In this paper, we first used the framework of five convolution layers with the network topology architecture of the LeNet-5 model to elaborate a series of models by using various convolution kernel sizes. The 5 × 5 convolution kernel extracted satellite cloud image information more effectively than the other kernels. Then, based on the characteristics of the VGG16 model and replacing a 5 × 5 convolution kernel with two 3 × 3 convolution kernels, we built a new framework combining two-layer convolution and one-layer pooling with one-layer convolution and one-layer pooling. A series of hybrid convolution models were successively adopted to determine the best combination and achieve better recognition performance by combining the advantages of the LeNet-5 model with the VGG16 model. These models had an appropriate network depth and efficiently processed these problems based on satellite images of the Northwest Pacific Ocean and the South China Sea. The experimental results showed that the TICAENet model had better recognition performance, and it can efficiently extract sensitive features such as typhoon eyes, cloud belts and dense cloud areas. The model indicators showed that the accuracy, precision, sensitivity and F1 score of the TICAENet model were 97.12%, 97.13%, 97.12% and 97.12%, respectively, which are higher than those of the other models. Compared with the LeNet-5 model, the accuracy and sensitivity of the model were improved by 10.57%. On the basis of the TICAENet model, the maximum probability linear estimation method was used to achieve a quantitative estimation of the typhoon wind speed, with an MAE of 4.78 m/s and RMSE of 6.11 m/s. The estimation accuracy is 18.98% and 20.65% higher than that of the statistical method respectively. Compared with DAVT, K-nearest-neighbors algorithm and linear regression of IR features, TICAENet is more useful for estimating intensity, and its estimation accuracy is 8.26%, 6.43% and 10.01% higher respectively. The model takes less memory and runs faster. It indicates that the TICAENet model has high research value and application prospects for typhoon intensity estimation. Therefore, it is suggested from this study that the TICAENet model is better for identifying typhoon intensity using satellite images, providing a solid basis for relevant organizations to make decisions and laying the foundation for subsequent typhoon intensity classification, identification and prediction.
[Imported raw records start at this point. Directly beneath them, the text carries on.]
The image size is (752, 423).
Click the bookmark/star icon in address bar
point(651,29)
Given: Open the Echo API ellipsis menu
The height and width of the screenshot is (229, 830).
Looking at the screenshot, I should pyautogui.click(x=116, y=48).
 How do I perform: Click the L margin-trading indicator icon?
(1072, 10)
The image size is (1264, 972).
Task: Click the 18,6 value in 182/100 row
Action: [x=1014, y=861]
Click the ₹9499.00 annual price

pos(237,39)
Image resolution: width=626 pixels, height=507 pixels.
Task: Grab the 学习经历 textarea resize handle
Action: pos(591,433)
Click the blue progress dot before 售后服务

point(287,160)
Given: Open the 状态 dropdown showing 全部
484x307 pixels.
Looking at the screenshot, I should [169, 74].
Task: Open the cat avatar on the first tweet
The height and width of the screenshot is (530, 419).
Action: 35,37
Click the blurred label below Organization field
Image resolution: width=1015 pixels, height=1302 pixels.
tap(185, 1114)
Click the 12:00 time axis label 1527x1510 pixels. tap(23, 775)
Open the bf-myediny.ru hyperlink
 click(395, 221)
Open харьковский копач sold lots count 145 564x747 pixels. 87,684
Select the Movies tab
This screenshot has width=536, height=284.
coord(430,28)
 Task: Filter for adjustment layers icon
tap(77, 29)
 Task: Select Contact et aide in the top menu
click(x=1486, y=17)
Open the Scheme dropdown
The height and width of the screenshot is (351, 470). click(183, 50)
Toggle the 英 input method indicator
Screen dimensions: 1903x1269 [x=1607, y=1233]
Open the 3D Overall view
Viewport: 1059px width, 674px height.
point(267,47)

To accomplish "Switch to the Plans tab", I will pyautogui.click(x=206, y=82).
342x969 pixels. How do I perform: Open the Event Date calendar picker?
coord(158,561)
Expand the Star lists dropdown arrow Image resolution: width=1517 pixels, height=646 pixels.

Although we performed many experiments with various models, there were some deficiencies due to the limitations of objective factors: (1) the experiment lacked an analysis of actual typhoon detection cases; (2) actual application analysis with a large amount of data is not involved. In the future, we will continue in-depth research in these two areas. Additionally, to further improve the model performance, we will focus on combining an RNN (recurrent neural network) with the model and adjust the network model.